[WORKING DATA]

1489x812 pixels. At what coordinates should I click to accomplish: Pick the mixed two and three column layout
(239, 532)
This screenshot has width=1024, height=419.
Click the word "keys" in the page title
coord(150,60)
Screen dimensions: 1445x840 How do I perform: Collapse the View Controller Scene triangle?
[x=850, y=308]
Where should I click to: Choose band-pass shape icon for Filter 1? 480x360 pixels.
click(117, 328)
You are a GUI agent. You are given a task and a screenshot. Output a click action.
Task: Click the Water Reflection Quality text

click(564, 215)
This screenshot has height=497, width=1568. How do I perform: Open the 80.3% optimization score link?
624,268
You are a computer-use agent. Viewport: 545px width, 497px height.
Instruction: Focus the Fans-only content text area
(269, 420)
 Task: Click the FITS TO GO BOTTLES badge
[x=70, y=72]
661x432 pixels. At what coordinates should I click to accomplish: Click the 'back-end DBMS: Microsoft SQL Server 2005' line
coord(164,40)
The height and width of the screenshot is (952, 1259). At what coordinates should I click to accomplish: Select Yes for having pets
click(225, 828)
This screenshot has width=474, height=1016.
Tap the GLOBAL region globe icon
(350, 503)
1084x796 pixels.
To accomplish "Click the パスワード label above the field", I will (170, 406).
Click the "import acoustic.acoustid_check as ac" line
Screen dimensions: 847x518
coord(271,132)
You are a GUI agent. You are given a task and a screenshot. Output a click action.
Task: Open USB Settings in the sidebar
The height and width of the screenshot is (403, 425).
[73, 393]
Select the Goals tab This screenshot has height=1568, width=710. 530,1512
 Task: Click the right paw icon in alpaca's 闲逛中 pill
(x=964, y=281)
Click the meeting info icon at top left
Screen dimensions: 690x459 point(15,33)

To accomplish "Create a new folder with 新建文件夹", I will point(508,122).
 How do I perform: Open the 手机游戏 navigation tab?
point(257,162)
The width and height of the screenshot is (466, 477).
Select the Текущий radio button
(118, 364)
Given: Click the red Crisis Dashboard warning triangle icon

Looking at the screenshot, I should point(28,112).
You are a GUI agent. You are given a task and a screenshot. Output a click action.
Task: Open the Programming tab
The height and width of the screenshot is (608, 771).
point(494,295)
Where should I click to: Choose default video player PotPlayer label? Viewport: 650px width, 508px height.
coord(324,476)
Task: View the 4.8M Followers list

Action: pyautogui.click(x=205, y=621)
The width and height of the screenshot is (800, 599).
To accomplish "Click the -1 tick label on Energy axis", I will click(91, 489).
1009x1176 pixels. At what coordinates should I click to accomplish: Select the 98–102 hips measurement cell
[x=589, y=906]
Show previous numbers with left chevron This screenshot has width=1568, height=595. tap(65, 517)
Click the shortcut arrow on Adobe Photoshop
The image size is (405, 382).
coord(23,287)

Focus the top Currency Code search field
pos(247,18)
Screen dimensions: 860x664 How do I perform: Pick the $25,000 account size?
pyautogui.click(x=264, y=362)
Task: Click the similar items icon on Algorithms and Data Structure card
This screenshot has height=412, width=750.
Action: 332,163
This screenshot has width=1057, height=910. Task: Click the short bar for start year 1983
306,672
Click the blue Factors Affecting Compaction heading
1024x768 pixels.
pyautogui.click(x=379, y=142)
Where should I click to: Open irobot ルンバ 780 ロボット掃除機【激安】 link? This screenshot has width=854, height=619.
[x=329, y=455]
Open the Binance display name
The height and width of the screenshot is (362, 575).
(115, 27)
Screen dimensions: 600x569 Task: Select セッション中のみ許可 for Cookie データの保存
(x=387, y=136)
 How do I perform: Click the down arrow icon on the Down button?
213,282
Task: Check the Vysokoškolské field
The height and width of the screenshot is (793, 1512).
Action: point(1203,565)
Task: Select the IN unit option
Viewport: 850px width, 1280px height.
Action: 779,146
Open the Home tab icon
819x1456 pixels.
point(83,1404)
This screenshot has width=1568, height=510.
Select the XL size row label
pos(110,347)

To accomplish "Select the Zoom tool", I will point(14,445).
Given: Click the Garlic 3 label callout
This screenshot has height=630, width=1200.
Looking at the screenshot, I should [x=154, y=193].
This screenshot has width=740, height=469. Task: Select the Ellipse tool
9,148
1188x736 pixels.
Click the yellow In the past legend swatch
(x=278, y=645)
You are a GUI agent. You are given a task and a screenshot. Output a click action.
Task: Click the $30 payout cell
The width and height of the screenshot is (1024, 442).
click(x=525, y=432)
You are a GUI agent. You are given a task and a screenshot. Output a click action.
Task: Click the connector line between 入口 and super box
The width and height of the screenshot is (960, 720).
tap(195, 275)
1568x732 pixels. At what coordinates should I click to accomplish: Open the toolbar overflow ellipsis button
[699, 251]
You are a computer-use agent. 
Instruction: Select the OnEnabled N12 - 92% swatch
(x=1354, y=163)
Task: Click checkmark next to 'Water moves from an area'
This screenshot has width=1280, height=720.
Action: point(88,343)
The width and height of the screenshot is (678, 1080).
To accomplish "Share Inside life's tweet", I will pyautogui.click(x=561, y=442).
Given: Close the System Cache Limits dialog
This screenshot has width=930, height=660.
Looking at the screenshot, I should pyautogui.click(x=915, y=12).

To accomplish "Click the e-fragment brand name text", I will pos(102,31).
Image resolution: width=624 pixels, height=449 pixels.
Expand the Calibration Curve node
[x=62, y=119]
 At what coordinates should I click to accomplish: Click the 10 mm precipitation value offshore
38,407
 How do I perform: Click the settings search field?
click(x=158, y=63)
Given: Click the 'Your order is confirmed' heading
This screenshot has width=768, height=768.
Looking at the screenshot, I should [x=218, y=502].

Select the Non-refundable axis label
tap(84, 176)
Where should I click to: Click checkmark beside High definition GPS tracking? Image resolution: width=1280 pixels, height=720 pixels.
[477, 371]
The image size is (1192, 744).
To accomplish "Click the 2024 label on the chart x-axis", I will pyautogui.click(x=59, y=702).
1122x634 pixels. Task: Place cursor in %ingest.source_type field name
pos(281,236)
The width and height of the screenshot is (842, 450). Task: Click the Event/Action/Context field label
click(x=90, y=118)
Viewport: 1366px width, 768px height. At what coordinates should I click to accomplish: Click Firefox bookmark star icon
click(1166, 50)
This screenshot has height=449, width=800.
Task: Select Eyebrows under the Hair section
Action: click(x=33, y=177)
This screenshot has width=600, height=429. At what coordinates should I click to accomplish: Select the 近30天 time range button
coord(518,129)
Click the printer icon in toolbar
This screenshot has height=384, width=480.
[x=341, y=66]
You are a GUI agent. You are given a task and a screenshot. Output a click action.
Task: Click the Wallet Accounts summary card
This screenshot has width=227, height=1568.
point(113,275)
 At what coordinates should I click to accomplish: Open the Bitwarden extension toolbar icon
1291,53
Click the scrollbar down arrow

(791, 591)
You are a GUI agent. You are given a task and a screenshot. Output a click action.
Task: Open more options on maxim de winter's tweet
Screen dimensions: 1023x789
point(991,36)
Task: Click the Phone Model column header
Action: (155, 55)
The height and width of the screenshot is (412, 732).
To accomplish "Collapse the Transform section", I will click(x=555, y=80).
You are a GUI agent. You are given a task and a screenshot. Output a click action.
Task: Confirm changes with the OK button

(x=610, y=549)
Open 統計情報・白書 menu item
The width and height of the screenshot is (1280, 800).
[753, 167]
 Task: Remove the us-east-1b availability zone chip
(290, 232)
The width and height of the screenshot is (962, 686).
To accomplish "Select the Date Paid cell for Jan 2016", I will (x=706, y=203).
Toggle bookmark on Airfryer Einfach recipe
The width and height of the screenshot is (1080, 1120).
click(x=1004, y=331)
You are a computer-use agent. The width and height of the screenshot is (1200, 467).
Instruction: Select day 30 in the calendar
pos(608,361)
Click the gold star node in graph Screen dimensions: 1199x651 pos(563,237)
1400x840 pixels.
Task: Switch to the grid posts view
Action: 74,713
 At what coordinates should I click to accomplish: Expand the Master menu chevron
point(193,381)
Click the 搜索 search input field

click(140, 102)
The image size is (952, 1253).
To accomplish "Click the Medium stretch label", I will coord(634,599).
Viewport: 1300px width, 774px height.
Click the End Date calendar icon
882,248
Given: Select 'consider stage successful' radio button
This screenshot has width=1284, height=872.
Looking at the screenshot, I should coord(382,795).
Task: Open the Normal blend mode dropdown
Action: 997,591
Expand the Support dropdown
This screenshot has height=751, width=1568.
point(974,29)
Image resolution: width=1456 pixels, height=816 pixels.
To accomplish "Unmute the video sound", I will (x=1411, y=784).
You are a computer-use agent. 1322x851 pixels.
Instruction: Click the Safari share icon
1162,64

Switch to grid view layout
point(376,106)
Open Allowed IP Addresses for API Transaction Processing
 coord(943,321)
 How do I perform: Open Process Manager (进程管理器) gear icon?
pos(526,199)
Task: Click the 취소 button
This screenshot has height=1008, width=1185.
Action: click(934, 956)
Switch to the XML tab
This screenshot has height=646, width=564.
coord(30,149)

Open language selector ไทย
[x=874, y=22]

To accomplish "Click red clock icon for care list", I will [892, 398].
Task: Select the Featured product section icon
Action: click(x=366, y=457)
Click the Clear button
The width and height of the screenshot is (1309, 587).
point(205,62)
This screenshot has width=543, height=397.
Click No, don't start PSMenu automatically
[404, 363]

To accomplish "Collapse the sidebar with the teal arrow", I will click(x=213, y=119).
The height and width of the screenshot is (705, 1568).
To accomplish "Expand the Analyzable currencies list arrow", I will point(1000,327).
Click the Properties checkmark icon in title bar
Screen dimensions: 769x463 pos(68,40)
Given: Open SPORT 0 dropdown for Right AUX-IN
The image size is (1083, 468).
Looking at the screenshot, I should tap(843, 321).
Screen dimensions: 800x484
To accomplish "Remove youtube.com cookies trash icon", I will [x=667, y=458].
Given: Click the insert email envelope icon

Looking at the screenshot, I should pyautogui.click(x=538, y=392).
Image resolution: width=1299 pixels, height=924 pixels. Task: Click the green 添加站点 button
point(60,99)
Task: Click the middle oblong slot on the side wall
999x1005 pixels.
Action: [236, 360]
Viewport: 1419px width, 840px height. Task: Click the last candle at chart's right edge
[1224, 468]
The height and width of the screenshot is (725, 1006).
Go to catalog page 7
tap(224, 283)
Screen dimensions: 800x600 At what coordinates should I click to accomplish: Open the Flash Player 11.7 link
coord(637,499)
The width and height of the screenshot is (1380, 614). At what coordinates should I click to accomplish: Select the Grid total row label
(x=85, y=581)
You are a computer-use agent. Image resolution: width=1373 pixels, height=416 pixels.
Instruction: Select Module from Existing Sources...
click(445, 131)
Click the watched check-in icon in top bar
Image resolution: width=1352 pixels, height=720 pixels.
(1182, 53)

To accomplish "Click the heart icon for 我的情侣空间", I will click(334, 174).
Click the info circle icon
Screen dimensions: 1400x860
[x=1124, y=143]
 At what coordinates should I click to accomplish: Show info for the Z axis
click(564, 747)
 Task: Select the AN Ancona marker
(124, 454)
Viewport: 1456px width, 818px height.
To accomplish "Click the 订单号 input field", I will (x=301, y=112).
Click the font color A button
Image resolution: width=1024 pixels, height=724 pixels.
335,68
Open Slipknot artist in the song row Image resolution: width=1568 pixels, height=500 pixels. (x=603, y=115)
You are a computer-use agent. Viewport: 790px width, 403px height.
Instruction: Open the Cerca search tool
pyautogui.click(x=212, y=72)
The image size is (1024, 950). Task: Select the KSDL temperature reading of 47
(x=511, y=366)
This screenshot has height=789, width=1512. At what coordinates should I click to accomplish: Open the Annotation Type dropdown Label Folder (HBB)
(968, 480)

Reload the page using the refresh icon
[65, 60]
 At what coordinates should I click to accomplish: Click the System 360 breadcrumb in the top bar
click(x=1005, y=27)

[/WORKING DATA]

:: PROBLEM DESCRIPTION ::
Go through the entries above and copy each line with "sidebar" in it.

:: EXPECTED OUTPUT ::
Task: Open USB Settings in the sidebar
To accomplish "Collapse the sidebar with the teal arrow", I will click(x=213, y=119).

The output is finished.